What you need to do:
Only the text of the records belongs in the answer; the pictures must be dropped.
=== Task input ===
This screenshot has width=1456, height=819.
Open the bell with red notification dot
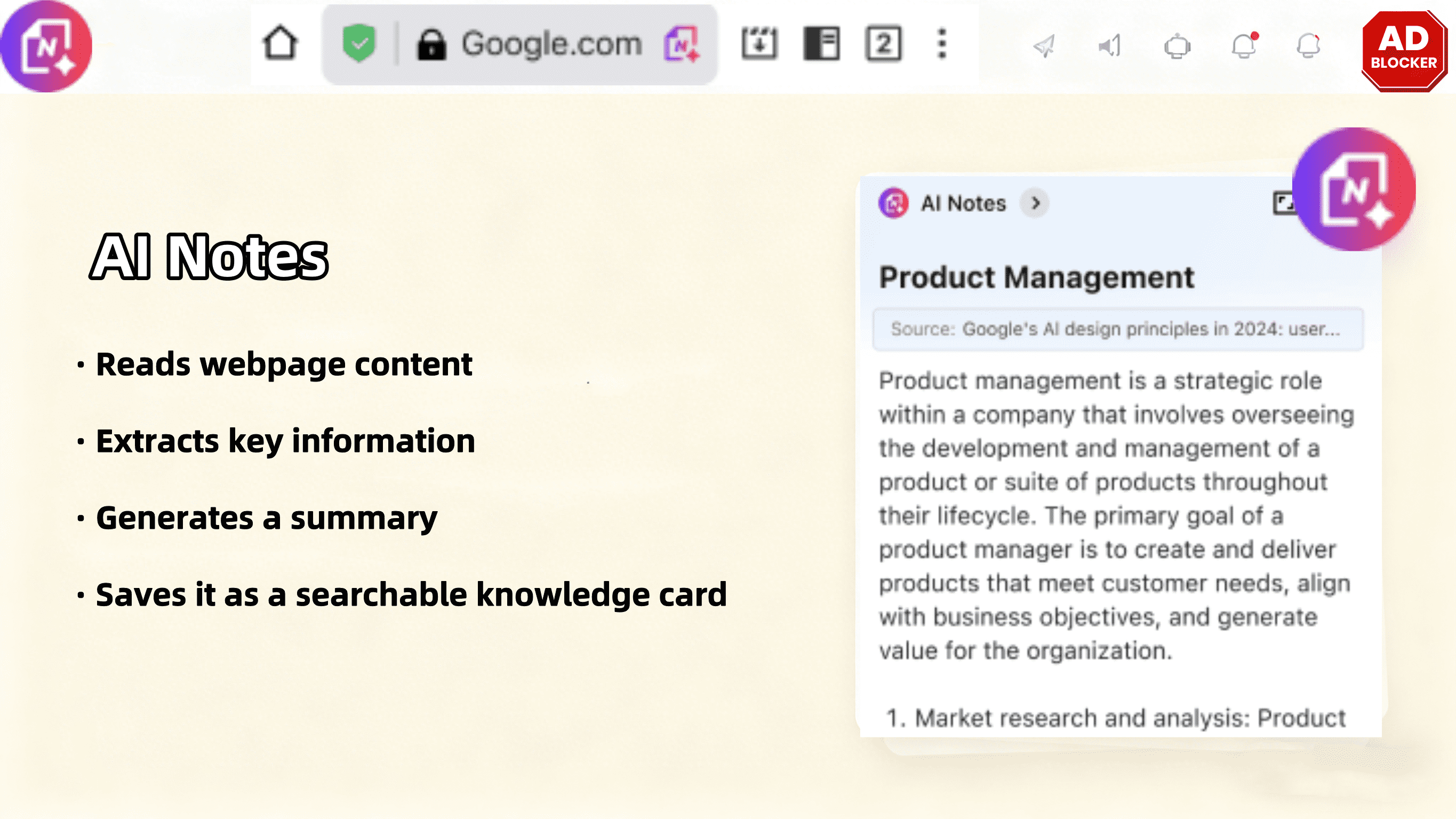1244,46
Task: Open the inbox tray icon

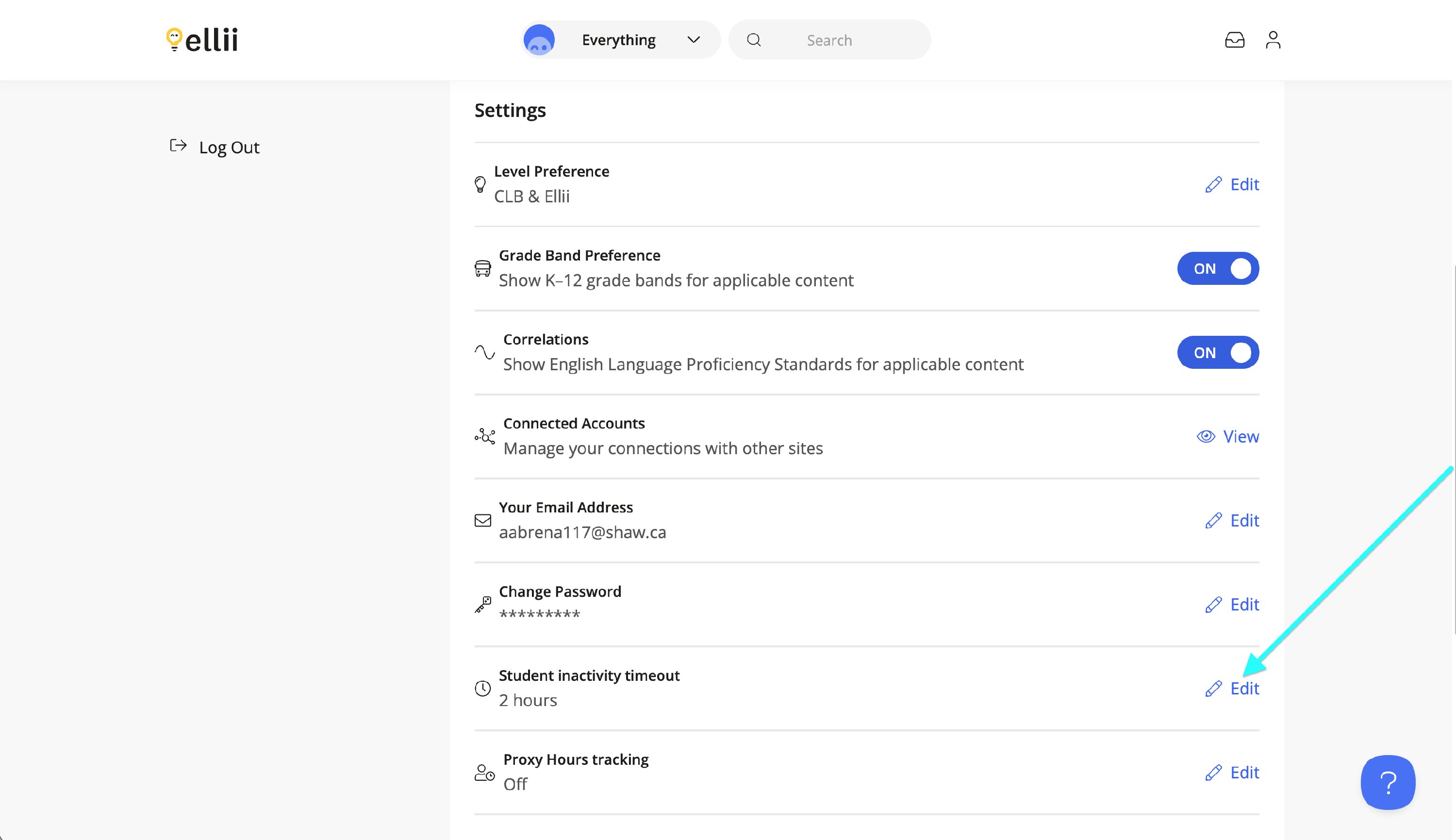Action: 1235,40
===
Finished exercise:
This screenshot has width=1456, height=819.
Open the bell with red notification dot
1244,46
Task: Open the inbox tray icon

Action: 1235,40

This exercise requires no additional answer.